To magnify the images below, scroll down to where they’re repeated and click on them.
The first two images below are two views of a model whose provenance is unknown but which is clearly quite old and has a charming and evocative character. Careful study of the doors (especially the north door next to what is now the Vestry which is now bricked in), windows and other features might give some indication as to when it was made.
The third image is from an engraving showing the previous Manor House. This burned down in 1843 so the image is older than this. This view is now obscured by trees but the building seems virtually unchanged.
Now for two photos of the interior also dating from 1893.
The first faces east and shows the heating stove, called by Charles Keyser a “tortoise stove”. Also to be seen is the plastered ceiling which was one of the many features which he changed, cladding it in timber planking. The stark appearance led Charles Keyser in 1893 to describe it as ” too much like a barn to inspire that feeling of awe and reverence for the Divine object for which our sacred temples were erected”.
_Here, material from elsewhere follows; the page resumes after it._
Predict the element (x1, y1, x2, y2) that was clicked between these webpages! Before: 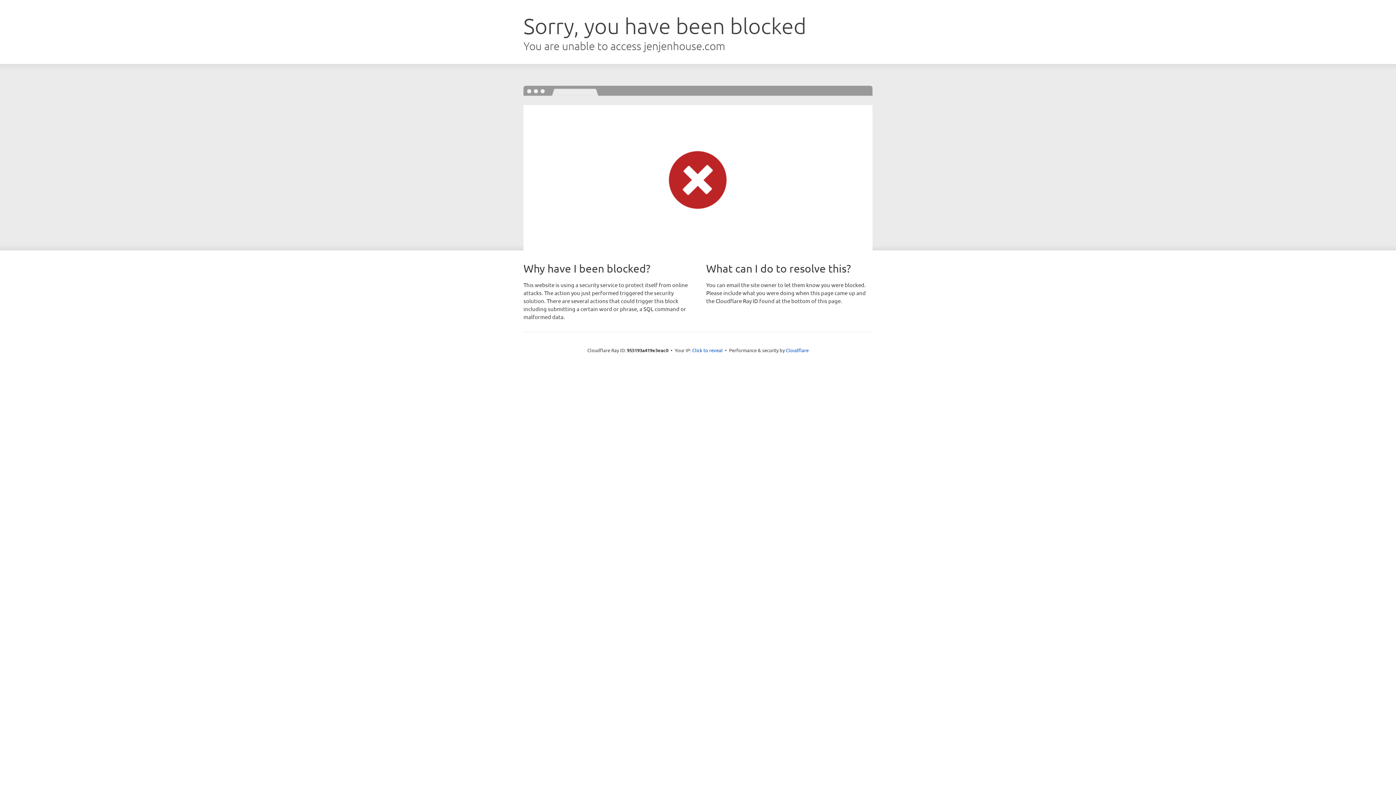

Above is another photo from 1893, facing west. The large balcony in front of the bell-chamber has been removed – and in the previous photo above, there is no sign of the lozenge-shaped Hatchments now hanging from the southern and western walls.
Now a similar view taken during the 2007 Flower Festival. Again, the bare plastered walls have been richly decorated and hatchments (see the posts on “Heraldry” for more details) and other plaques added. Where the hatchments, which were originally produced over the centuries on the death of the prominent people concerned, were previously stored or displayed, is unknown.